US authorities have imposed sanctions on two oil traders in Hong Kong and the UAE, as well as several shipping companies across Asia, for allegedly brokering and transporting Iranian-origin fuel. 

The Office of Foreign Assets Control (Ofac) and Department of State announced this week it was cracking down on “oil brokers”, which operate outside Iran but facilitate the sale and transport of Iranian oil, largely to buyers in China and the UAE. 

The move marks the second round of sanctions against companies accused of trading Iranian oil since the February 4 launch of President Donald Trump’s “maximum pressure” campaign, which intends to slash the country’s oil exports to zero. 

“Iran continues to rely on a shadowy network of vessels, shippers, and brokers to facilitate its oil sales and fund its destabilising activities,” says treasury secretary Scott Bessent.  

“The United States will use all our available tools to target all aspects of Iran’s oil supply chain, and anyone who deals in Iranian oil exposes themselves to significant sanctions risk.” 

UAE-based oil trader Petroquimico FZE is accused of purchasing tens of millions of dollars worth of petroleum products from the National Iranian Oil Company (NIOC), which is involved in oil extraction, refining and exporting. 

Petroquimico allegedly used a vessel operated by Liberia-based Le Monde Marine Services, which has also been added to Ofac’s list of sanctioned entities. 

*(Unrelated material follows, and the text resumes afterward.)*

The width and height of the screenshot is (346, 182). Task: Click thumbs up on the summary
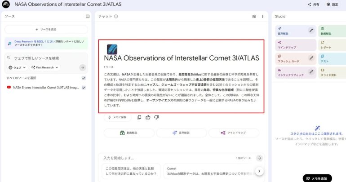[148, 117]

US authorities accuse Hong Kong-based Petronix Energy Trading Limited of purchasing oil from Naftiran Intertrade Company, which acts as NIOC’s marketing arm, the announcement says. 

Other shipping companies have also been targeted. 

India-based Flux Maritime has been sanctioned for allegedly acting as “the technical manager of a vessel that loaded hundreds of thousands of barrels of heavy Iranian crude oil via a ship-to-ship transfer”. 

China-headquartered Nycity Shipmanagement Co is accused of operating a vessel that loaded crude via ship-to-ship transfer from a sanctioned Iran-owned tanker. 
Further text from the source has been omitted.